There are new developments in the case of IDF chief of staff, Gabi Askhenzai, who I revealed yesterday was under criminal investigation for his role in the hoax Galant memo. Today, the chief government investigator in the case revealed (well, he didn’t exactly “reveal” this since there’s a gag order prohibiting Ashkenazi’s name being mentioned in the context of the case) that while the fraudulent memo provided the original impetus for the investigation, the criminal investigation concerns corrupt business dealings between the author of the memo, Lt. Col. Boaz Harpaz, and Lt. Gen. Ashkenazi. During the rule of Ariel Sharon, Ashkenazi was the director general of the defense ministry and allegedly secured Harpaz arms dealing licenses which also benefited Ashkenazi’s son. Ronen Bergman in this interview (1:14 ff.) goes so far as to say that Harpaz was Askhenazi’s “spy” while the former served in Ehud Barak’s office.

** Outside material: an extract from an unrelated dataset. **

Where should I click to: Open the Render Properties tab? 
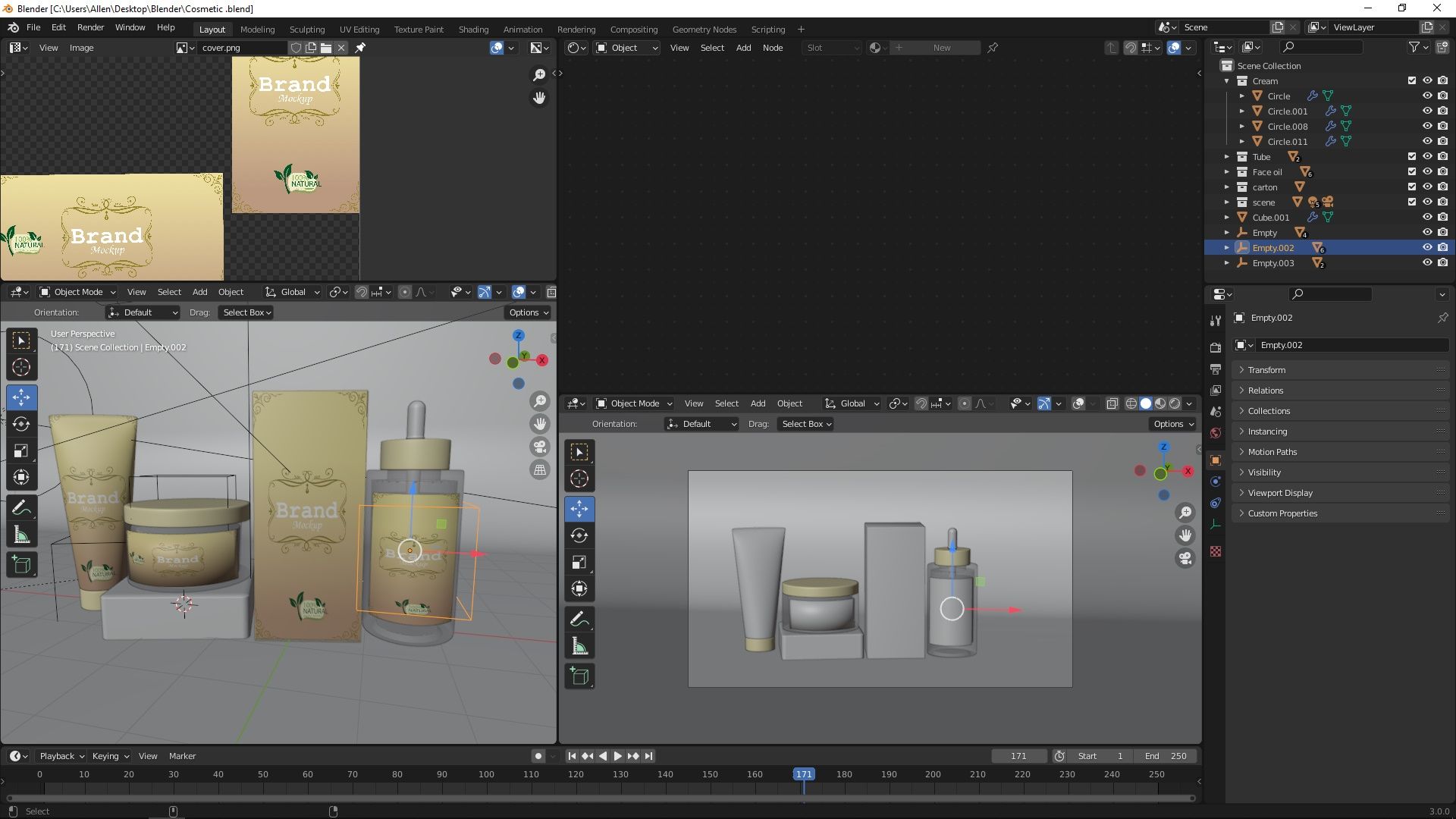pyautogui.click(x=1216, y=347)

This is why, when Barak refused to extend the current chief’s term, he noted the reason was “matters of ethics.” This sure sounds like it could be the reason. It also explains why Harpaz might be so indebeted to Ashkenazi that the military intelligence officer might forge a memo at the behest of his ex-go-to guy. Further, investigators have allegedly uncovered hundreds of text messages between Harpaz and Ashkenazi’s wife’s cell phone. Which would indicate that Harpaz did not act alone, but in conspiracy with Ashkenazi. If this is proven to be true, one wonders at how a chief of staff can have the sheer brazenness to believe he can act in such a way without getting caught. Don’t these guys do even the most basic internal deliberation to determine whether whatever benefit they might gain from such shenanigans is worth the price they would pay if exposed???
Lest you think that such corrupt dealings are confined to this one chief of staff, the position is known as a means to enrich its holder. Barak, himself a former chief of staff, created Ehud Barak Ltd. after his 2001 election defeat. It earned nearly $10-million over a four and a half year period through exploitation of the web of contacts he’d made in the IDF and as prime minister. Uri Blau delves into precisely the same types of wheeling and dealing on Ashkenazi’s part before he became director general. The current chief of staff also violated government protocols by refusing to acknowledge the business dealings of his son which might cause a conflict of interest when he assumed his role in the defense ministry. However, the notion that another wheeler-dealer like Barak should find Ashkenazi ethically-challenged is a bit far-fetched. It’s a bit of the pot calling the kettle…
Finally, in a particularly notorious instance, then chief of staff Dan Halutz, after he discovered the Lebanon war would break out imminently, spent more time in those few hours contacting his stock broker than he did on prosecuting the war.